- _Action item_: In full and without alteration, output each record given here.

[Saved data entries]
________________________

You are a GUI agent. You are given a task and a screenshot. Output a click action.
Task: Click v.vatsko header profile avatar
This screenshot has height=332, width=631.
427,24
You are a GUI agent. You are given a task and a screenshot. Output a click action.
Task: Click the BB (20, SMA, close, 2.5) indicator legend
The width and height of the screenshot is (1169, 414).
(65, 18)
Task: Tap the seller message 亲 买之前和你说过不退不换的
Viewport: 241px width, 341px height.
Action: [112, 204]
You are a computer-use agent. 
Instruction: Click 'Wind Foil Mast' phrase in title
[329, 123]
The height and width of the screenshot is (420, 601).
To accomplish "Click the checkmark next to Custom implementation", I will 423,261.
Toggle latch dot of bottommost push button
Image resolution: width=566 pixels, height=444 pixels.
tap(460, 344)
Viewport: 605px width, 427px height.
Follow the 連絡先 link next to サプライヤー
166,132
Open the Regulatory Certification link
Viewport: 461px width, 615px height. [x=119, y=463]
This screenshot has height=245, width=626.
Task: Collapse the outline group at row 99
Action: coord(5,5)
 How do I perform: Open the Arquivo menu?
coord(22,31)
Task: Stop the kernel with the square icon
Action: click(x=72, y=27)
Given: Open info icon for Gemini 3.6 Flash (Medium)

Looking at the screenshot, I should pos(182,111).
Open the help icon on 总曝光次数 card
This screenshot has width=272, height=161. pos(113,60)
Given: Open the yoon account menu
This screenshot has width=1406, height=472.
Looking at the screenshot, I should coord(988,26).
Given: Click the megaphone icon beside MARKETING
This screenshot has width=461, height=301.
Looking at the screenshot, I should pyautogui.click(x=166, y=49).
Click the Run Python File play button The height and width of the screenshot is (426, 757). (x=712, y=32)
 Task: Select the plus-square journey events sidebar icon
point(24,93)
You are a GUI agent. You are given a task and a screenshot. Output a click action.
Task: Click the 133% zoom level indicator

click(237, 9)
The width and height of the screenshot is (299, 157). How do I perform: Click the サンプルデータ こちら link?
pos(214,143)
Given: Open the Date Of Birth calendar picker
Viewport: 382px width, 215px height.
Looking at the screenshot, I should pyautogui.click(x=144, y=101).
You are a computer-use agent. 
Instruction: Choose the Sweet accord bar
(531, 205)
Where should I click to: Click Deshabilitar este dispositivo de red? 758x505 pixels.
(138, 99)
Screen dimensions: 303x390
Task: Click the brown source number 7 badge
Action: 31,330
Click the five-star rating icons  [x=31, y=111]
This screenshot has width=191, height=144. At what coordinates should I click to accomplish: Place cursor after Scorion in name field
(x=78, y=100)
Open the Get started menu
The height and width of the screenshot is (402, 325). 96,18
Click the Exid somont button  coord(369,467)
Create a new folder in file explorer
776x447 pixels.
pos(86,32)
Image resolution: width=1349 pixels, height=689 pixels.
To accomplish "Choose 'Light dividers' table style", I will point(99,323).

________________________

- _Your response_:
You are a GUI agent. You are given a task and a screenshot. Output a click action.
Task: Click v.vatsko header profile avatar
This screenshot has height=332, width=631.
427,24
You are a GUI agent. You are given a task and a screenshot. Output a click action.
Task: Click the BB (20, SMA, close, 2.5) indicator legend
The width and height of the screenshot is (1169, 414).
(65, 18)
Task: Tap the seller message 亲 买之前和你说过不退不换的
Viewport: 241px width, 341px height.
Action: [112, 204]
You are a computer-use agent. 
Instruction: Click 'Wind Foil Mast' phrase in title
[329, 123]
The height and width of the screenshot is (420, 601).
To accomplish "Click the checkmark next to Custom implementation", I will 423,261.
Toggle latch dot of bottommost push button
Image resolution: width=566 pixels, height=444 pixels.
tap(460, 344)
Viewport: 605px width, 427px height.
Follow the 連絡先 link next to サプライヤー
166,132
Open the Regulatory Certification link
Viewport: 461px width, 615px height. [x=119, y=463]
This screenshot has height=245, width=626.
Task: Collapse the outline group at row 99
Action: coord(5,5)
 How do I perform: Open the Arquivo menu?
coord(22,31)
Task: Stop the kernel with the square icon
Action: click(x=72, y=27)
Given: Open info icon for Gemini 3.6 Flash (Medium)

Looking at the screenshot, I should pos(182,111).
Open the help icon on 总曝光次数 card
This screenshot has width=272, height=161. pos(113,60)
Given: Open the yoon account menu
This screenshot has width=1406, height=472.
Looking at the screenshot, I should coord(988,26).
Given: Click the megaphone icon beside MARKETING
This screenshot has width=461, height=301.
Looking at the screenshot, I should pyautogui.click(x=166, y=49).
Click the Run Python File play button The height and width of the screenshot is (426, 757). (x=712, y=32)
 Task: Select the plus-square journey events sidebar icon
point(24,93)
You are a GUI agent. You are given a task and a screenshot. Output a click action.
Task: Click the 133% zoom level indicator

click(237, 9)
The width and height of the screenshot is (299, 157). How do I perform: Click the サンプルデータ こちら link?
pos(214,143)
Given: Open the Date Of Birth calendar picker
Viewport: 382px width, 215px height.
Looking at the screenshot, I should pyautogui.click(x=144, y=101).
You are a computer-use agent. 
Instruction: Choose the Sweet accord bar
(531, 205)
Where should I click to: Click Deshabilitar este dispositivo de red? 758x505 pixels.
(138, 99)
Screen dimensions: 303x390
Task: Click the brown source number 7 badge
Action: 31,330
Click the five-star rating icons  [x=31, y=111]
This screenshot has width=191, height=144. At what coordinates should I click to accomplish: Place cursor after Scorion in name field
(x=78, y=100)
Open the Get started menu
The height and width of the screenshot is (402, 325). 96,18
Click the Exid somont button  coord(369,467)
Create a new folder in file explorer
776x447 pixels.
pos(86,32)
Image resolution: width=1349 pixels, height=689 pixels.
To accomplish "Choose 'Light dividers' table style", I will point(99,323).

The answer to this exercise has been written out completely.